Figure 3: Mismatch between real and desired state solved by periodically applying idempotent actions to real state.
This approach wastes resources because there’s a periodic reconciliation even if there’s no need, and there’s the problem of tuning the reconciliation period.
Poll Real State
If the check on the real state of the resource backing an API object is already part of the reconciliation, like it should, and the reconciliation doesn’t consume too many resources, the controller can periodically re-reconcile each API object. The standard reconciliation logic will poll the real state and correct it if and only if necessary, as shown in Figure 4.

Figure 4: Mismatch between real and desired state solved by periodically polling the real state as part of the normal reconciliation.

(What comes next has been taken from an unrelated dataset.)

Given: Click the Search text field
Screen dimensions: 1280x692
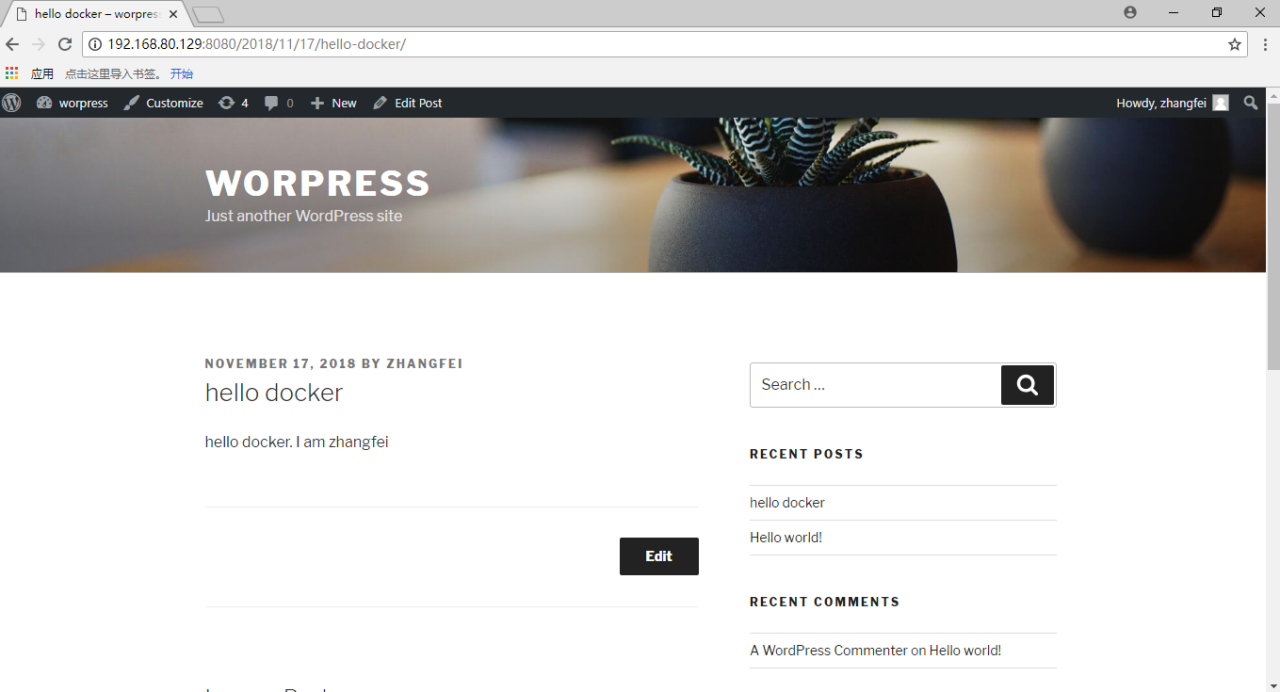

Otherwise, if a complete reconciliation eats too many resources, you can write code that does nothing but periodically poll the real state of each API object and trigger a reconciliation if and only if the real state differs from the desired one, as shown in Figure 5. Such code would run inside the controller process, but it would be separate from the main control loop that fully reconciles API objects.

Figure 5: Mismatch between real and desired state solved by periodically polling the real state in dedicated logic and triggering a reconciliation when a mismatch is detected.

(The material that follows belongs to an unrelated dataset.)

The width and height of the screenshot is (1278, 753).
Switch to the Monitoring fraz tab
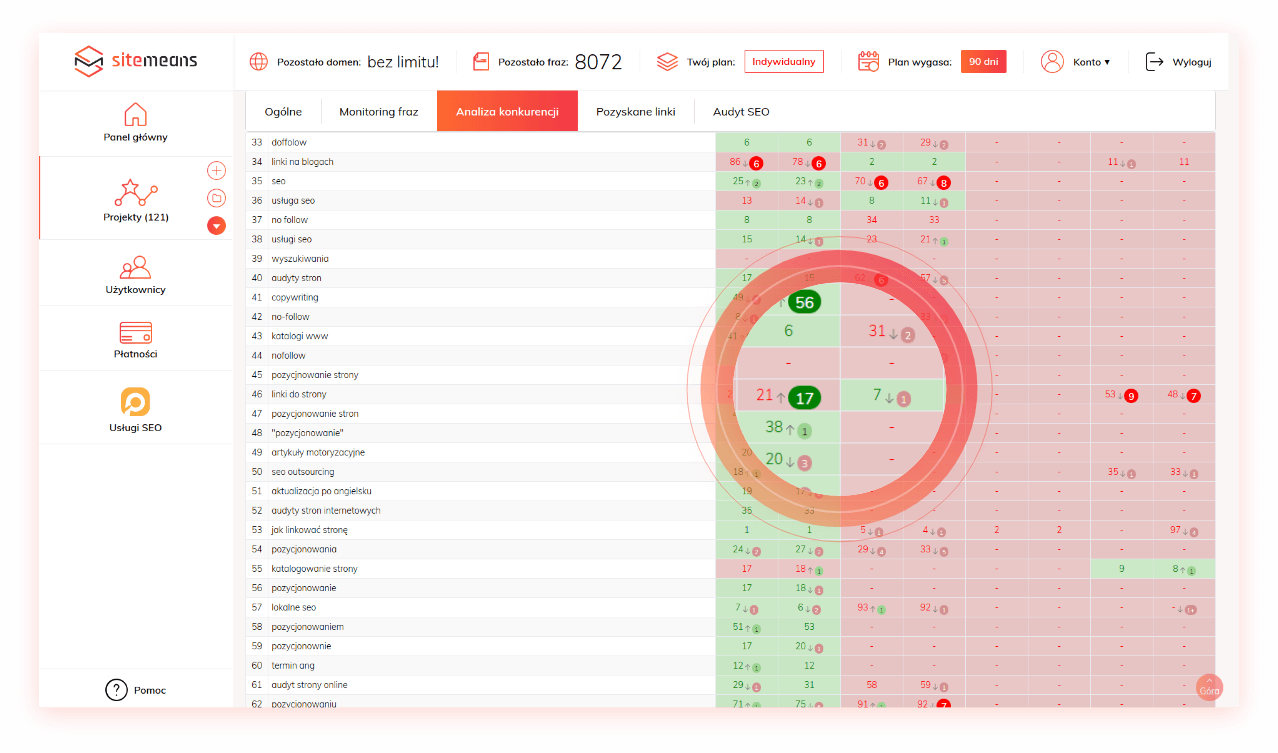[x=378, y=112]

The problems with these two approaches are:
- resource consumption (there could be a lot of unneeded reconciliations/polls),
- setting a sensible period for the reconciliations/polls, and
- the fact that the controller developer must write the extra logic that does the polling (for the second approach).
Watch Notifications on Real State
If the real state that backs an API object has built-in support to stream notifications on its changes, in the same binary as the controller, you can include logic that listens to such notifications and triggers a reconciliation for the relevant API object when one such notification is received. A real example of this that we had is one where each API object represented a role inside a PostgreSQL database. Because PostgreSQL supports notifications (for example, via triggers), the controller can subscribe to PostgreSQL notifications about role creation/update/deletion and trigger a new reconciliation of the relevant API object upon receiving such a notification. This is equivalent to making the controller driven not just by Kubernetes API notifications, but by “real state notifications” as well, as shown in Figure 6.

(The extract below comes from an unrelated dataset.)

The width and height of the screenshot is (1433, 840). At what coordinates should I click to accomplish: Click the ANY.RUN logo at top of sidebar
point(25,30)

Figure 6: Reconciliation that is driven both by Kubernetes API notifications and real state notifications.
Unfortunately, there are cases where it’s not possible because the real state doesn’t support change notifications.
If you’re in such a case, you can still synthesize notifications from changes to the real state via polling, at the cost of writing, maintaining and operating an additional component. You can write and deploy a “poller” that polls the real state and updates the status of the relevant API object whenever it finds a difference between real and desired state. Such status update will result in a notification for the API object that will be received by the controller, which will proceed to reconcile again, fixing the real state.
Conclusion
We described one problem that we often see neglected when writing custom Kubernetes controllers: The real state that backs an API object can drift away from the desired state, and the controller must be notified to reconcile the two states even in this circumstance. Then, we sketched some ideas that can be used as starting points to build a solution to the problem. We hope anyone involved in writing custom controllers can benefit from the awareness of the problem we described and the ideas on how to overcome it.